Problem requirements:
Retype the entries word for word, leaving nothing out.

-------

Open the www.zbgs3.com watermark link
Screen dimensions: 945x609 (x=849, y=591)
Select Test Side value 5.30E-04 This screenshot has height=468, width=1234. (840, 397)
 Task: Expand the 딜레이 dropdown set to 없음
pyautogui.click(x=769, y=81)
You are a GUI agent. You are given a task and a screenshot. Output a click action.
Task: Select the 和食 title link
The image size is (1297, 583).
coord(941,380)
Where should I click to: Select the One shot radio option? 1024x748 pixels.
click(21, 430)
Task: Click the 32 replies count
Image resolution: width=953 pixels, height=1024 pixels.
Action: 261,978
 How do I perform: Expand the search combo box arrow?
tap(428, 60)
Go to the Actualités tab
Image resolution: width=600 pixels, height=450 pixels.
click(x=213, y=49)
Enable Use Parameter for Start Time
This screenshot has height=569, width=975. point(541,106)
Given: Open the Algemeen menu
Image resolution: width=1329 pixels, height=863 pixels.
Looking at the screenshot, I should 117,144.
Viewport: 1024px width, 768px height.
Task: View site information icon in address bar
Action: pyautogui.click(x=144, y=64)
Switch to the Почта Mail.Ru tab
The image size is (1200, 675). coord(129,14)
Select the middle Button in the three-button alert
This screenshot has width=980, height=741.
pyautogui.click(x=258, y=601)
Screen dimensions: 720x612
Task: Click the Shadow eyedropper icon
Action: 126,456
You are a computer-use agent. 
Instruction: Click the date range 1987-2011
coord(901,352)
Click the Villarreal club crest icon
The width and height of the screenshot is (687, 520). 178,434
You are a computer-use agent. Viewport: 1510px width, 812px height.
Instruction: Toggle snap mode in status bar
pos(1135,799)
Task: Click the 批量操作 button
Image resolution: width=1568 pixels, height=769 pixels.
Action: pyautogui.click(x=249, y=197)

-------

Response area:
Open the www.zbgs3.com watermark link
Screen dimensions: 945x609 (x=849, y=591)
Select Test Side value 5.30E-04 This screenshot has height=468, width=1234. (840, 397)
 Task: Expand the 딜레이 dropdown set to 없음
pyautogui.click(x=769, y=81)
You are a GUI agent. You are given a task and a screenshot. Output a click action.
Task: Select the 和食 title link
The image size is (1297, 583).
coord(941,380)
Where should I click to: Select the One shot radio option? 1024x748 pixels.
click(21, 430)
Task: Click the 32 replies count
Image resolution: width=953 pixels, height=1024 pixels.
Action: 261,978
 How do I perform: Expand the search combo box arrow?
tap(428, 60)
Go to the Actualités tab
Image resolution: width=600 pixels, height=450 pixels.
click(x=213, y=49)
Enable Use Parameter for Start Time
This screenshot has height=569, width=975. point(541,106)
Given: Open the Algemeen menu
Image resolution: width=1329 pixels, height=863 pixels.
Looking at the screenshot, I should 117,144.
Viewport: 1024px width, 768px height.
Task: View site information icon in address bar
Action: pyautogui.click(x=144, y=64)
Switch to the Почта Mail.Ru tab
The image size is (1200, 675). coord(129,14)
Select the middle Button in the three-button alert
This screenshot has width=980, height=741.
pyautogui.click(x=258, y=601)
Screen dimensions: 720x612
Task: Click the Shadow eyedropper icon
Action: 126,456
You are a computer-use agent. 
Instruction: Click the date range 1987-2011
coord(901,352)
Click the Villarreal club crest icon
The width and height of the screenshot is (687, 520). 178,434
You are a computer-use agent. Viewport: 1510px width, 812px height.
Instruction: Toggle snap mode in status bar
pos(1135,799)
Task: Click the 批量操作 button
Image resolution: width=1568 pixels, height=769 pixels.
Action: pyautogui.click(x=249, y=197)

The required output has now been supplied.